Small molecule tyrosine kinase inhibitors in the treatment of solid tumors: an update of recent developments.

作者信息

Steeghs Neeltje, Nortier Johan W R, Gelderblom Hans

机构信息

Department of Clinical Oncology K1-P, Leiden University Medical Center, P.O. Box 9600, 2300 RC, Leiden, The Netherlands.

出版信息

Ann Surg Oncol. 2007 Feb;14(2):942-53. doi: 10.1245/s10434-006-9227-1. Epub 2006 Nov 14.

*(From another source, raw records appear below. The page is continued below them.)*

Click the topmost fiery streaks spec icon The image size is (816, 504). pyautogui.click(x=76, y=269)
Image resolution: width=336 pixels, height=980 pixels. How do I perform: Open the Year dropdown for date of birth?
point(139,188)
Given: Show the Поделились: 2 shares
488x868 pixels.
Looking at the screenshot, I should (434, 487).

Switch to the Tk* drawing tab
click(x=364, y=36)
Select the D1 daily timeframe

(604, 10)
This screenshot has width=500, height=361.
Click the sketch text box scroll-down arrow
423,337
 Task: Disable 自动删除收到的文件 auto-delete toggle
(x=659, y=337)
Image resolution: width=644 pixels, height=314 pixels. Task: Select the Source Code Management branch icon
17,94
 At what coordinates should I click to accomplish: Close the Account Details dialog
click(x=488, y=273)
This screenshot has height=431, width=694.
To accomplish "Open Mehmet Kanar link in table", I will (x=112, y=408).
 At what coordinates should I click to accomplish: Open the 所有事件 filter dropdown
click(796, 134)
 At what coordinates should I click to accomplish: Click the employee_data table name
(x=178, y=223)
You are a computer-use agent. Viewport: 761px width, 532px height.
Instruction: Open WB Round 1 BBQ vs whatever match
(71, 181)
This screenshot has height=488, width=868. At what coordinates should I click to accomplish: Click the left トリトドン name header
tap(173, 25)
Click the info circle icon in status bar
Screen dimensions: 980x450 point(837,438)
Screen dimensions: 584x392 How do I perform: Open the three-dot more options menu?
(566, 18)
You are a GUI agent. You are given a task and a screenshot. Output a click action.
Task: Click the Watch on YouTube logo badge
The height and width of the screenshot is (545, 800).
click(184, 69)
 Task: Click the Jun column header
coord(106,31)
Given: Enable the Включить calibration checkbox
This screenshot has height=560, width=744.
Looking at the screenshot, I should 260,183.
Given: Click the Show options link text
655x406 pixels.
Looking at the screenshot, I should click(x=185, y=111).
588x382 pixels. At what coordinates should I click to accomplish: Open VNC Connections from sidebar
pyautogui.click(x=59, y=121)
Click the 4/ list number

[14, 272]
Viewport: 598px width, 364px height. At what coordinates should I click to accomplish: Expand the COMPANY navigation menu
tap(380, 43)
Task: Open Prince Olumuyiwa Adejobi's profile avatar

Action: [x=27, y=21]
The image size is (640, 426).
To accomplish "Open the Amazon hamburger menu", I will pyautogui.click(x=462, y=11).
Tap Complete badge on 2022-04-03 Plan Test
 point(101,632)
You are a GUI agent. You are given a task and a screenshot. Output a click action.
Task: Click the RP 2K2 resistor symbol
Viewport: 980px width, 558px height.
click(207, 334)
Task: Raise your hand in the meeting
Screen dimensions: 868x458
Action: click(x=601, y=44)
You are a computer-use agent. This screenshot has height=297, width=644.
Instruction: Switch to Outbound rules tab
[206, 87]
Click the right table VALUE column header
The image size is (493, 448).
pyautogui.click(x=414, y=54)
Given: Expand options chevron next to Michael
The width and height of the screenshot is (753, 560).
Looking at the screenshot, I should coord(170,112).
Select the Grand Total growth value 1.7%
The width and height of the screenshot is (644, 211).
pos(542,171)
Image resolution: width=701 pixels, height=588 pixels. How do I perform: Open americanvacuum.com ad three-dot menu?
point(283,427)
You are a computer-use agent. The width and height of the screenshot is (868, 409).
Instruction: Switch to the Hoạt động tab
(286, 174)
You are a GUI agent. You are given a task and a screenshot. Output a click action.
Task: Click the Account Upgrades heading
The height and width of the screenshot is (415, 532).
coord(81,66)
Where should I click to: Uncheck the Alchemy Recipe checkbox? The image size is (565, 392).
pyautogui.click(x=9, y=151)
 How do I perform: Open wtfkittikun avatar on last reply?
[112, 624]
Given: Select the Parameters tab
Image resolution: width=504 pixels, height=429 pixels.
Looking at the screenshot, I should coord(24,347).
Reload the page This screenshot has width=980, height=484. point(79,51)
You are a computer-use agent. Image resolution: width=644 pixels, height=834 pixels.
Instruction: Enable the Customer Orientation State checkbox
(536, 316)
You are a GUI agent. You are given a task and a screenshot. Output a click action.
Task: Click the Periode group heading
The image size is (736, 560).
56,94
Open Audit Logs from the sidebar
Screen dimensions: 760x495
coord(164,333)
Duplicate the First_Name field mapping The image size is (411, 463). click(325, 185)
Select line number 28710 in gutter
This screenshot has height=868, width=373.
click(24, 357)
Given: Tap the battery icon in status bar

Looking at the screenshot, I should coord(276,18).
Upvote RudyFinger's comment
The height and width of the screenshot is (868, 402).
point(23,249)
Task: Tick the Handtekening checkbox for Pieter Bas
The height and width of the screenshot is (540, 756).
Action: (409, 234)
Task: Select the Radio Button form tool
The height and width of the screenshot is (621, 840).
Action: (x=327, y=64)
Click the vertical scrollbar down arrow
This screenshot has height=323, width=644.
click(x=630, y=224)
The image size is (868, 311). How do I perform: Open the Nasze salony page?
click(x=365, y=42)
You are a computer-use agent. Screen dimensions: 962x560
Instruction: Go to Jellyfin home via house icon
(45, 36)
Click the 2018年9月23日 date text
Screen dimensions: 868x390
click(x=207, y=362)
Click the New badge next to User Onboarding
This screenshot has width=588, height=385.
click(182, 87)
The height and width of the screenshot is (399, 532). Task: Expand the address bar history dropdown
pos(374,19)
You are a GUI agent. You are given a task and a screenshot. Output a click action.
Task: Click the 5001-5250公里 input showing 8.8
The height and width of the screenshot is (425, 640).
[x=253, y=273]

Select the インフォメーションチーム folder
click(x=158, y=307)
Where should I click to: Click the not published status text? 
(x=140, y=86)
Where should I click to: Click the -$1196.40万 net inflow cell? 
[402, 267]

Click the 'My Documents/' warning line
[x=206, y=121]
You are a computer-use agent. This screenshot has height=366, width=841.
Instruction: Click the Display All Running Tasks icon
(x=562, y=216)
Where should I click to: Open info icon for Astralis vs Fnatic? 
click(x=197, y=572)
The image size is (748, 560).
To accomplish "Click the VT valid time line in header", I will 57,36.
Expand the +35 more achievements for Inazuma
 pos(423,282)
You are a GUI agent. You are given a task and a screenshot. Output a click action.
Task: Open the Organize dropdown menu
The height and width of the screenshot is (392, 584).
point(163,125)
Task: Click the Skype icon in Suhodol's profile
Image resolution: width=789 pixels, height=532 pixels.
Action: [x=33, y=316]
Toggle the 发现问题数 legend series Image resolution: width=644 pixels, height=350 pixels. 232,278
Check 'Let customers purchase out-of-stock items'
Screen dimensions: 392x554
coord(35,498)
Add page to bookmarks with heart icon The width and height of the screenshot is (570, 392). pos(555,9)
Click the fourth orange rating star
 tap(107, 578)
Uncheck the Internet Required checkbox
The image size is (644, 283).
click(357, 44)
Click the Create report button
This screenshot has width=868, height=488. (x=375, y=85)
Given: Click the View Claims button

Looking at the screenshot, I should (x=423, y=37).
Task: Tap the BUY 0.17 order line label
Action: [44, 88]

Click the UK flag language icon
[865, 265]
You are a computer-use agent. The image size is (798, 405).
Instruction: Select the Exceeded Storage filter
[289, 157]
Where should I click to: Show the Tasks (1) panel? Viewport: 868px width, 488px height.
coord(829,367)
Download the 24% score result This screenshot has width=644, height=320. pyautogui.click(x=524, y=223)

DOI:10.1245/s10434-006-9227-1
PMID:17103252
Abstract

Small molecule tyrosine kinase inhibitors (TKIs) are developed to block intracellular signaling pathways in tumor cells, leading to deregulation of key cell functions such as proliferation and differentiation. Over 25 years ago, tyrosine kinases were found to function as oncogenes in animal carcinogenesis; however, only recently TKIs were introduced as anti cancer drugs in human cancer treatment. Tyrosine kinase inhibitors have numerous good qualities. First, in many tumor types they tend to stabilize tumor progression and may create a chronic disease state which is no longer immediately life threatening. Second, side effects are minimal when compared to conventional chemotherapeutic agents. Third, synergistic effects are seen in vitro when TKIs are combined with radiotherapy and/or conventional chemotherapeutic agents. In this article, we will give an update of the tyrosine kinase inhibitors that are currently registered for use or in an advanced stage of development, and we will discuss the future role of TKIs in the treatment of solid tumors. The following TKIs are reviewed: Imatinib (Gleevec/Glivec), Gefitinib (Iressa), Erlotinib (OSI-774, Tarceva), Lapatinib (GW-572016, Tykerb), Canertinib (CI-1033), Sunitinib (SU 11248, Sutent), Zactima (ZD6474), Vatalanib (PTK787/ZK 222584), Sorafenib (Bay 43-9006, Nexavar), and Leflunomide (SU101, Arava).

摘要

小分子酪氨酸激酶抑制剂(TKIs)旨在阻断肿瘤细胞内的信号通路,从而导致关键细胞功能(如增殖和分化)失调。25年多前,酪氨酸激酶被发现作为癌基因在动物致癌过程中发挥作用;然而,直到最近TKIs才作为抗癌药物被引入人类癌症治疗。酪氨酸激酶抑制剂具有许多优良特性。首先,在许多肿瘤类型中,它们往往能稳定肿瘤进展,并可能形成一种不再立即危及生命的慢性病状态。其次,与传统化疗药物相比,其副作用极小。第三,当TKIs与放疗和/或传统化疗药物联合使用时,在体外可见协同效应。在本文中,我们将介绍目前已注册使用或处于开发后期的酪氨酸激酶抑制剂的最新情况,并讨论TKIs在实体瘤治疗中的未来作用。以下TKIs将被综述:伊马替尼(格列卫/格列宁)、吉非替尼(易瑞沙)、厄洛替尼(OSI-774,特罗凯)、拉帕替尼(GW-572016,泰立沙)、卡奈替尼(CI-1033)、舒尼替尼(SU 11248,索坦)、扎西他滨(ZD6474)、凡他尼布(PTK787/ZK 222584)、索拉非尼(拜耳43-9006,多吉美)和来氟米特(SU101,爱若华)。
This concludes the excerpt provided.